I trust em so much that I have put my sandwiches and other types consumable foods, etc into em and put em in the same ice filled cooler as the fish. They haven't failed me yet.

Got mine at Food Lion during a half off clearance a couple years ago. They are still going strong.


----------



## RW_20 (Oct 16, 2007)

Pulled this thread from the basement. Was at Costco today and found this set of containers that I had mentioned before. For what you pay individually, this is an awesome deal. 15 different containers for less than $30. Just thought I would pass it on. These keep 100% of the water out.


----------



## mtbrider (Jul 9, 2008)

nice


----------



## MetroMan (Mar 7, 2009)

yeah, snapware is the move. I dont use it for bait (yet) but I use it for food.


----------



## mwhuffman (Jun 16, 2004)

I gots to get me some of that snapware.
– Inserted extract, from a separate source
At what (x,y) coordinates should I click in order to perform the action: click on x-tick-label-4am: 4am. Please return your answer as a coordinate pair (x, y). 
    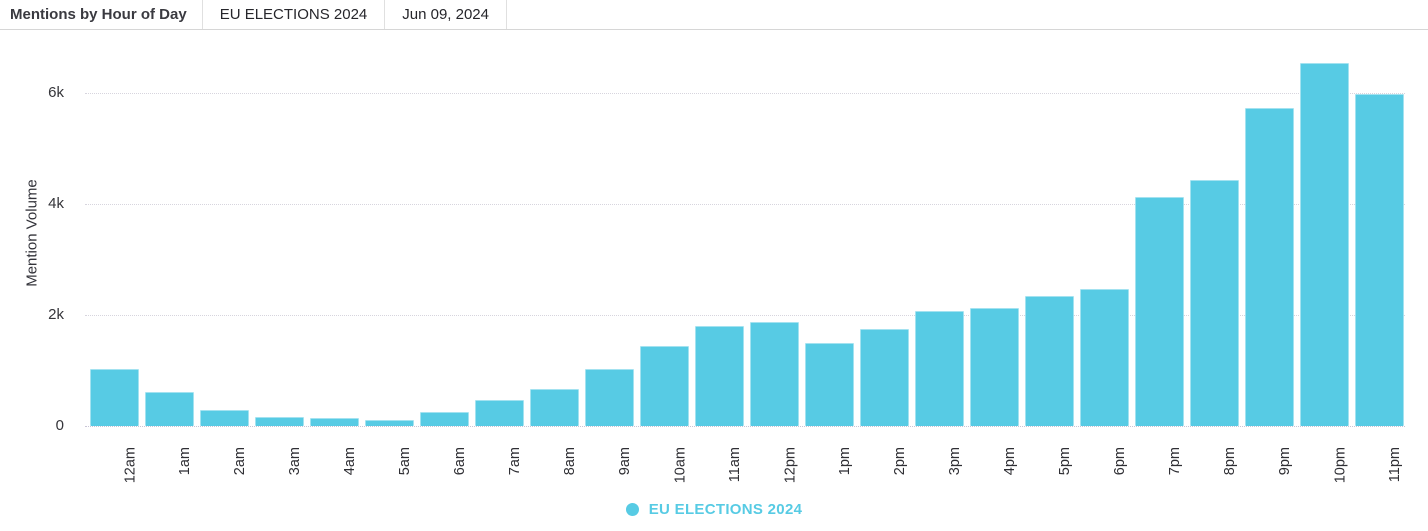
    Looking at the image, I should click on (350, 462).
I usually use the Glad or whatever plastic containers for brined shrimp. They're cheap so if something happens to them, no big deal. I keep this on ice. Whole fish for cut bait goes in the ziplock type freezer bags, as they're thicker than the usual bags. I use the frozen bottles of water trick, too, and sometimes place them both under and over the bait, as the cold air sinks rather than rises.


----------



## AL_N_VB (Apr 3, 2002)

Having a good cooler is a perogative. How many times you open and close the cooler will also determine how long the bait stays fresh. 

Was looking at the Yeti's...but got a Igloo Dockside 25 instead. Held ice all day. Very well insulated and has an air tight rubber gasket. I like the little trap door on top. Easy access.
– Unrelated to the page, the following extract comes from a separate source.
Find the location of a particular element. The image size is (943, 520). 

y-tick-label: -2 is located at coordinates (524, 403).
Will also will start freezing block ice out of them cardboard milk / juice cartons. A solid peice of ice should melt slower than cube use. 



> I usually use the Glad or whatever plastic containers for brined shrimp. They're cheap so if something happens to them, no big deal.
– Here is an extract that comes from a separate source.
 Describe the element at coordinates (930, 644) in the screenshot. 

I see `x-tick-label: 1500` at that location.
That's where the peelers go!


----------



## mwhuffman (Jun 16, 2004)

Not trying to hijack this thread, but keeping bait fresh meaning using ice and a good cooler. Nsearch4Drum, enlighten me on this Igloo Dockside 25. I'm using a 25qt Coleman Marine, but I'm not blown away with it. If you have a chance, I'd like to know the measurements. Of the cooler.:redface:


----------



## AL_N_VB (Apr 3, 2002)

mwhuffman said:


> Not trying to hijack this thread, but keeping bait fresh meaning using ice and a good cooler. Nsearch4Drum, enlighten me on this Igloo Dockside 25. I'm using a 25qt Coleman Marine, but I'm not blown away with it. If you have a chance, I'd like to know the measurements. Of the cooler.:redface:


22" x 13 1/2"




















I like the cooler...but leaning towards an extint icey-tec or yeti 35 QT..just need the $$$$

The cooler does its job...kept ice and bait very well. I would highly recommend it. Used it the first time during the AI Spring fling.


----------



## mwhuffman (Jun 16, 2004)

Nserch,
Thanks for the measurements. It'll fit fine in my Lil Mate cart. Too bad the local Boaters World went under, as that's one of the few places around here that would have had one.


----------



## AL_N_VB (Apr 3, 2002)

try Modells.com


----------



## LEW1 (Feb 5, 2009)

Hi Folks, 
I get lot of fishing magazines and one recommended freezing a salt water mix in jugs, etc for your ICE. This ice freezes at a lower temperature so it works a little like dry ice and you can make it up yourself. This should keep bait well chilled longer. LEW in Knoxville


----------



## Thrifty Angler (May 5, 2002)

LEW1 said:


> Hi Folks,
> I get lot of fishing magazines and one recommended freezing a salt water mix in jugs, etc for your ICE. This ice freezes at a lower temperature so it works a little like dry ice and you can make it up yourself. This should keep bait well chilled longer. LEW in Knoxville


If used loose in the cooler versus kept in bottles/containers....would this salty H2O combo be bad for the lining of coolers?


----------



## plotalot (Apr 27, 2009)

Nserch4Drum said:


> I like the cooler...but leaning towards an extint icey-tec or yeti 35 QT..just need the $$$$


Though they are as durable as can be, you won't see a noticeable improvement in the insulating qualities until you get in the 65qt size from my observations. A buddy of mine had a small Icy Tek (25qt I think) and my 70 qt also extinct Icee Kool/Galaxy kept ice at least 3-4 times longer. As a matter of fact I had an Igloo 60 Ice Cube that out performed his Icy Tek.



Thrifty Angler said:


> If used loose in the cooler versus kept in bottles/containers....would this salty H2O combo be bad for the lining of coolers?


Not at all.


----------



## AL_N_VB (Apr 3, 2002)

plotalot said:


> Though they are as durable as can be, you won't see a noticeable improvement in the insulating qualities until you get in the 65qt size from my observations. A buddy of mine had a small Icy Tek (25qt I think) and my 70 qt also extinct Icee Kool/Galaxy kept ice at least 3-4 times longer. As a matter of fact I had an Igloo 60 Ice Cube that out performed his Icy Tek.
> 
> 
> 
> Not at all.


huh..go figuire.


----------



## plotalot (Apr 27, 2009)

Nserch4Drum said:


> huh..go figuire.


Exactly! The smaller something is the more surface area to volume, hence the small stuff has relatively more surface area to transfer heat.


----------



## AL_N_VB (Apr 3, 2002)

Thanks!


----------